Sprite caching by Cadaver

0. Introduction

In the MW4 tricks & techniques rant I've talked about realtime depacked sprites
for fitting more sprite animations in the C64's memory. In the current packed
sprite system I use, a sprite is split into 3x3 slices, each one byte wide and
7 bytes high, and then only the slices which actually contain data are stored,
in addition to a bitmask which tells which slices are occupied. When a sprite
frame needs to be shown, it is depacked into the video bank. To avoid glitches,
a double buffer needs to be allocated for each sprite, so if the multiplexer 
can show eg. 24 sprites maximum, 48 sprites need to be reserved from the video 

(Note that MW4 used a cut-down version of the depacking for small sprites only,
reducing the slices to 3x2, and skipping double buffering on the assumption that
sprite depacking finishes before the sprites are actually displayed.)

Implemented naively, this leads into a CPU use hit every time some sprite
changes its animation frame, which may easily lead to the game slowing down.
Furthermore, if several sprites (for example explosions) animate in unison,
there is wasted work being done unpacking the same sprite frame for each of
them. While developing Hessian I wanted to reduce the CPU hit (to allow for
all sprites to be packed while maintaining 50Hz), which led into a caching

1. Caching mechanism

Instead of treating each sprite to be shown individually, we want to ask the 
question "is this sprite frame available yet, or does it need to be depacked?"
Also, we may want to allocate more room than 2 x maximum sprites from the video
bank, to allow repeating animations to remain in the cache.

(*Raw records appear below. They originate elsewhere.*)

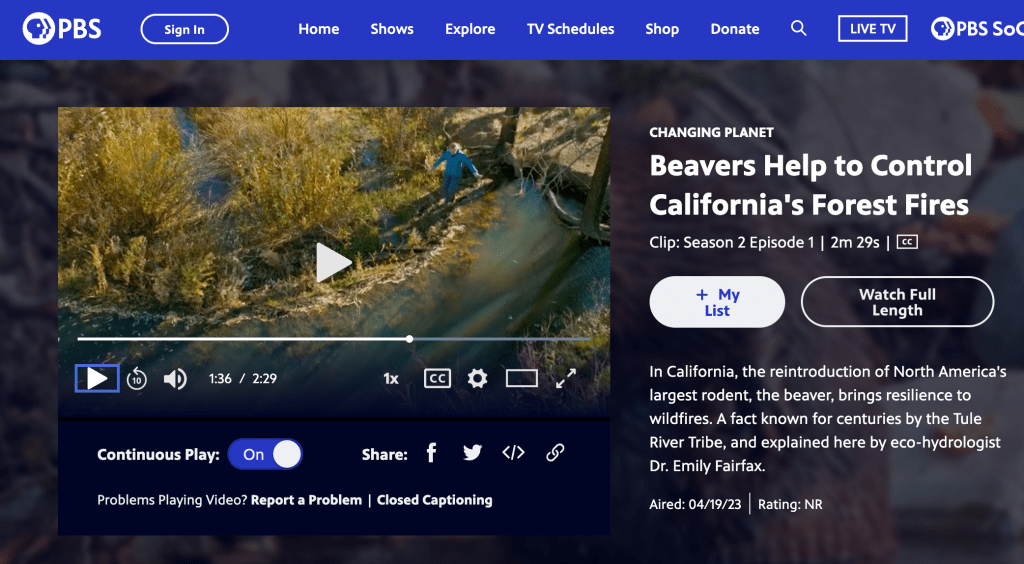Viewport: 1024px width, 564px height.
Task: Switch the player to theater mode
Action: (x=521, y=378)
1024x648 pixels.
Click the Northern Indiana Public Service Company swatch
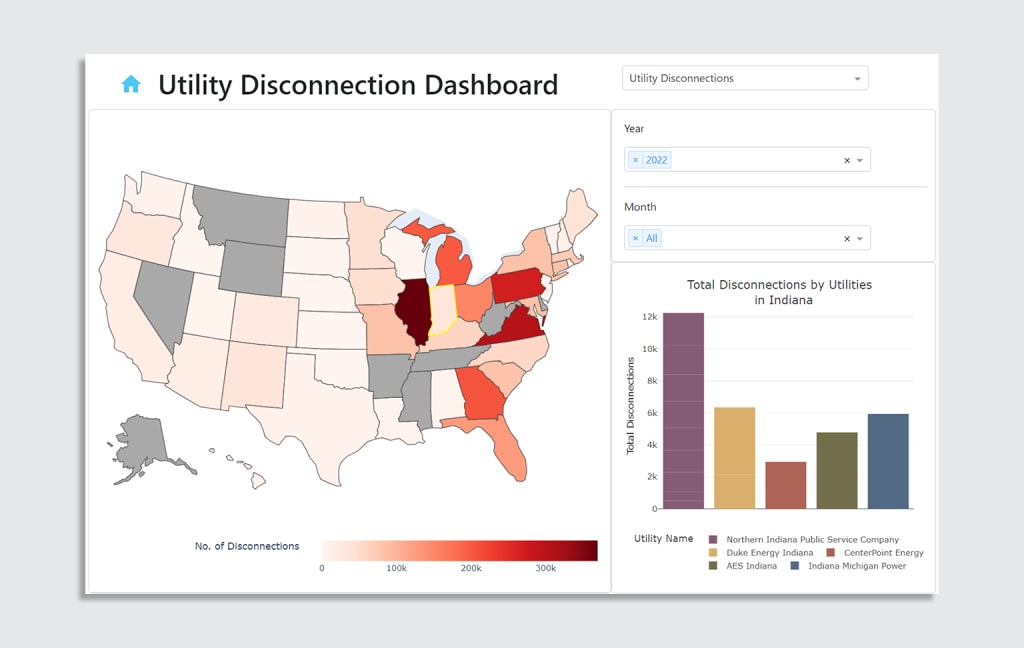pos(713,539)
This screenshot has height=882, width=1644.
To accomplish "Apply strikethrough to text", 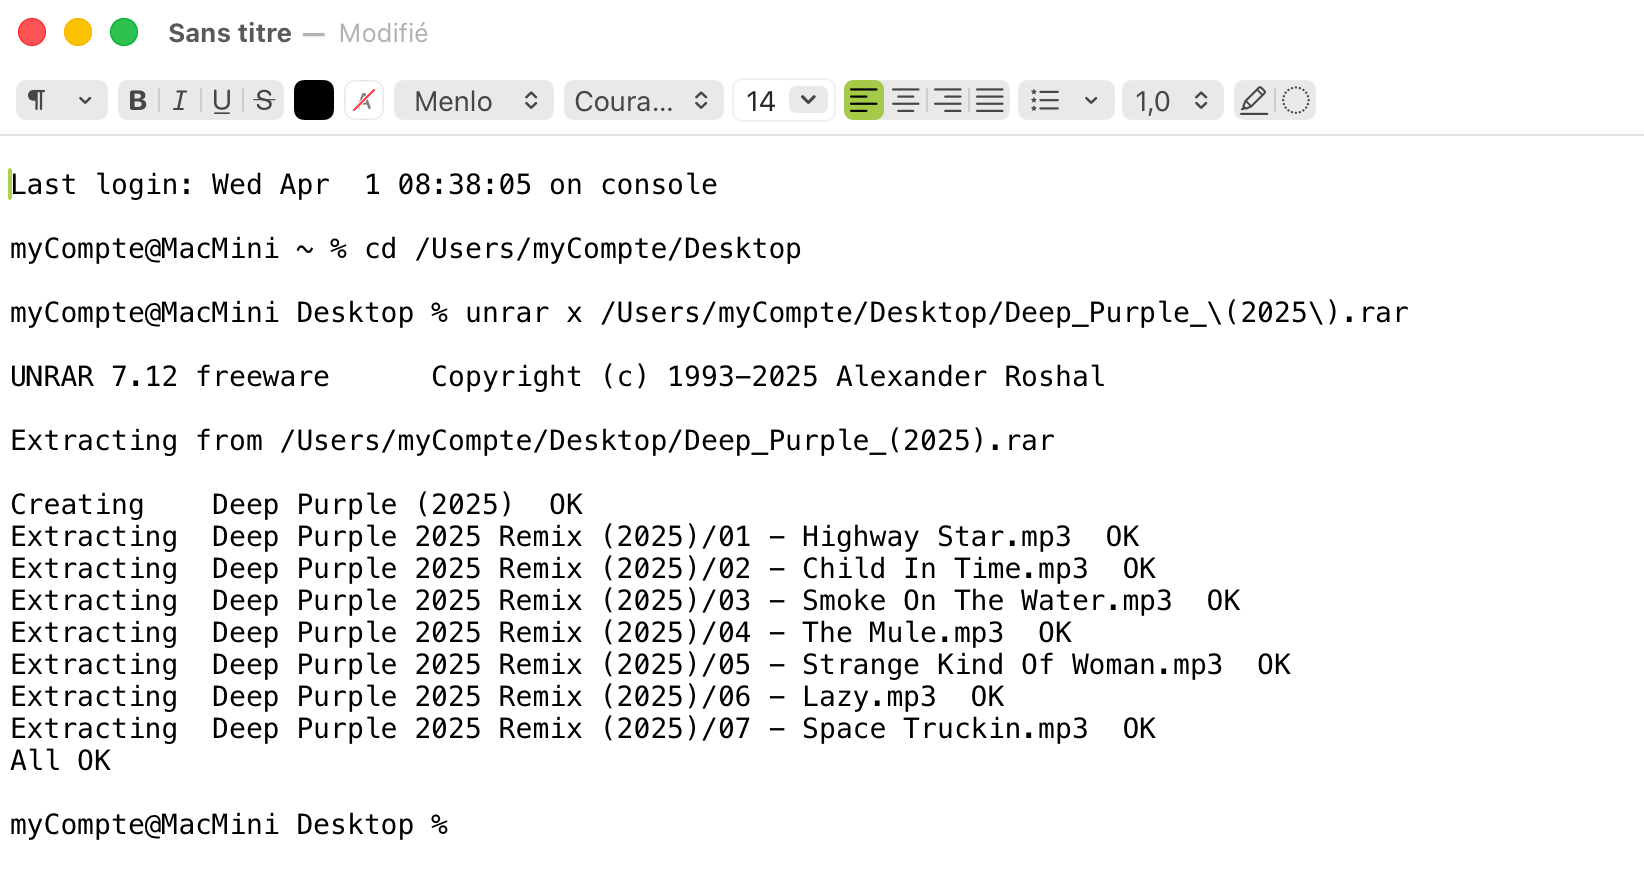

To be efficient, this requires a two-way mapping. Each packed sprite animation
frame needs to store the knowledge of the cache frame it exists in (or that
it doesn't exist yet), and for erasing the old cache mappings, the unpacked
sprites in the cache need to store which packed frame they refer to.

For each cached sprite an "age" needs to be maintained, for discarding the
oldest cached sprites, and to make sure we never overwrite a sprite that is
currently being shown.

2. Implementation in Hessian

Hessian uses a system where sprites are referred to by a sprite file number,
and a frame number inside the file. It also realtime-flips sprite data to save
roughly half of the memory, but that will not be discussed here. The sprite
cache is 64 frames large, and sits underneath the I/O memory, $d000-$dfff, so 
that the sprite depacking routines are the only ones which need to touch the $01
register. Raster interrupts naturally need to switch I/O memory back on during 
their execution.

The packed sprite data includes a header which contains the slice bitmask,
hotspot information, and color. One more byte was added to the header to
represent the cache frame, or $00 to denote "not cached yet." When sprite
flipping was implemented, it actually became two bytes, cache frame for facing
left, and cache frame for facing right.

When a sprite needs to be displayed, the cache frame byte is read. If nonzero,
nothing further needs to be done, except resetting the cached sprite's age.

If the sprite is not cached yet, we start the search algorithm for determining
a slot in the cache which we can overwrite. This is a simple round-and-round
search which continues from the last cache slot that was written to, and 
furthermore the age system is not terribly intelligent, as it actually counts
only 2 frames: that the sprite is shown on screen right now, or will be shown
after this frame completes. In both cases the cache slot can not be reused, but
if it's older, it can.

When a suitable slot is found, we check the sprite file number and sprite frame
number for the slot, and use those to remove the cache mapping from the old
packed sprite's header (if any.)

Next, the sprite data is actually unpacked, and finally both mappings are
updated: the cache framenumber in the sprite header, and the sprite file, frame
number and age reset for the cached sprite.

To summarize, here's the data structures the caching needs:

Each packed sprite header:

Bitmask + color (2 bytes)
Hotspot and multisprite connection info (6 bytes, both left & right)
Cache framenumber (2 bytes, left & right)

For the cached sprites:

cacheSpriteFile: 64 bytes
cacheSpriteFrame: 64 bytes
cacheSpriteAge: 64 bytes

To see the implementation, see sprite.s in the Hessian source code. Note that
the code is optimized and therefore rather learning-unfriendly. The cached
sprite age uses an absolute framenumber system, which is maintained as part of 
the DrawActors routine in another file, actor.s.